Total Addressable Market (TAM) in Dollars:

The global online population who wants to cook at home.

  • TAM Users: Approximately 466 million people are interested in cooking globally online.

  • Subscription Cost: $4 per month per user.

  • TAM in Dollars: $4 x 466,000,000 = $1,864,000,000 per month.

Serviceable Available Market (SAM) in Dollars:

The global online population who wants to cook regularly at home.

  • SAM Users: Approximately 280 million regular home cooks among the global online population.

  • Subscription Cost: $4 per month per user.

  • SAM in Dollars: $4 x 280,000,000 = $1,120,000,000 per month.

Serviceable Obtainable Market (SOM) in Dollars:

Indian population living outside India.

  • SOM Users: Approximately 15 million Indians living outside India are interested in regular cooking and willing to pay for Cook-e.

  • Subscription Cost: $4 per month per user.

  • SOM in Dollars: $4 x 15,000,000 = $60,000,000 per month.

Summary in Dollar Terms:

  • TAM: ~$1.86 billion per month

  • SAM: ~$1.12 billion per month

  • SOM: ~$60 million per month

These interviews also led me to break down the process of cooking into 3 distinct steps:

  1. Decide what to cook

  2. Get the ingredients required to make the recipes

  3. Cook

Based on the interviews and storyboarding, a feature list was developed:

  1. Search recipes with ingredients you already have

  2. Add recipes to an in-built calendar that automatically generates a cumulative grocery list

  3. The in-built calendar adds up the total calories and the macros that are being consumed daily

  4. Alexa's skill to help people cook.

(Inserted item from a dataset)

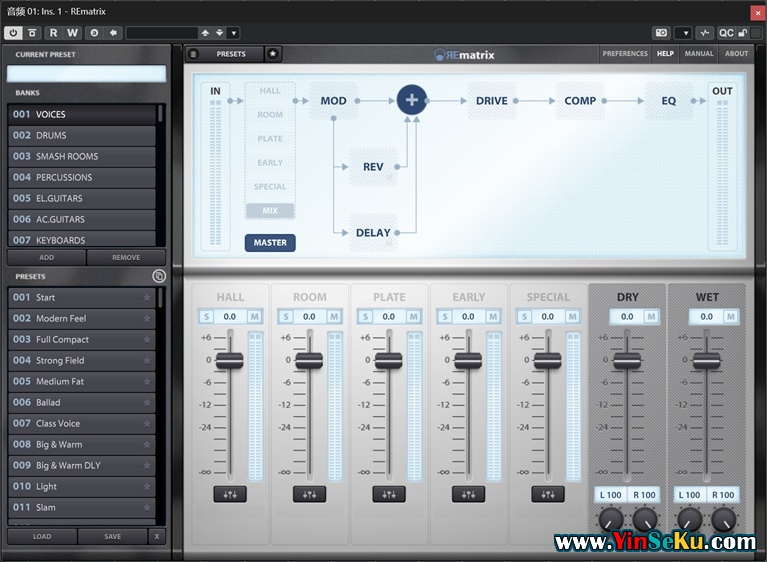Click the plus mixer node in signal chain
The image size is (767, 562).
(411, 100)
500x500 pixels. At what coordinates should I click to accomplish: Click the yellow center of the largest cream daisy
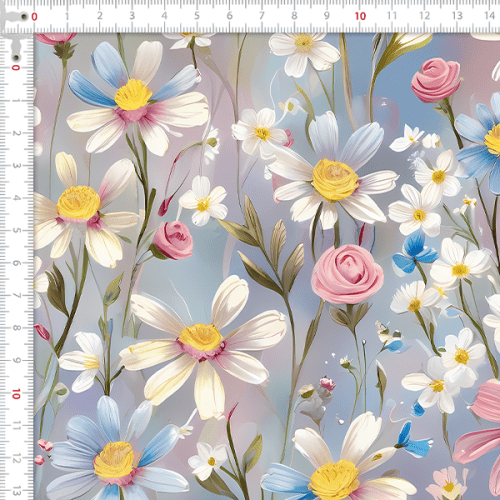pos(200,337)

The skill will help people on a step-by-step basis.

Competitor Analysis



Figma design of the app

https://www.figma.com/file/H4AwIjw1TrxZW8I70r7KRJ/CookeApp?type=design&node-id=0%3A1&mode=design&t=FeU0aLIw1ow6dQrH-1


GitHub of the app

https://github.com/janalakshman/getCooke


Video of the app

With the help of Prakash, my tech lead at Wipro, we were able to launch and build the app and get it out. What was lacking severely was a dataset of recipes. I wrote down the initial set of recipes which I copied shamefully from the cult.fit website.

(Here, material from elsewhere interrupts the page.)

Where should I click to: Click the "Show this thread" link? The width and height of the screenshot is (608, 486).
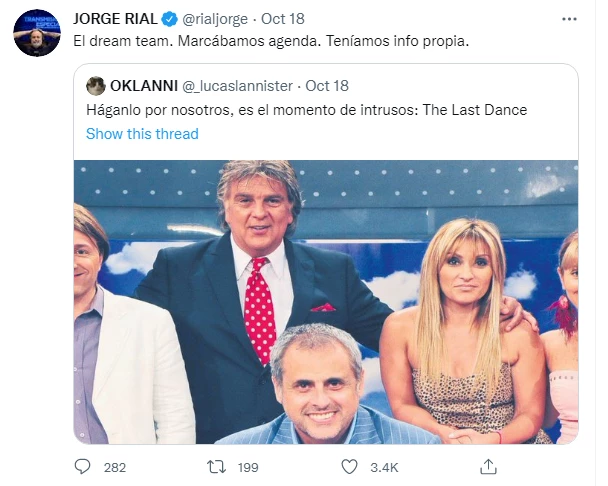click(142, 133)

With the recipes, the features, and the app, we successfully launched it on the Google Play Store and Apple App Store. With close to 100 weekly active users in a month, we decided to close the entire thing down, after frustratingly being unable to get a co-founder who’s interested in cooking, figuring out recipes, and being unable to figure out a way to monetize it.

Learnings

  1. Cloud-based design softwares are the best. Figma was such a beautiful find. When I was strapped for cash, I wanted to learn to design. With Adobe membership costing a ton, Figma was a life-saver. It also helped me get feedback from people quickly.

  2. React and React Native. Learning to code was damn fun.

  3. If I don’t have subject matter expertise on a problem I want to build a company on, find someone who has it.

  4. I am super passionate about designing and building great human-computer interactions.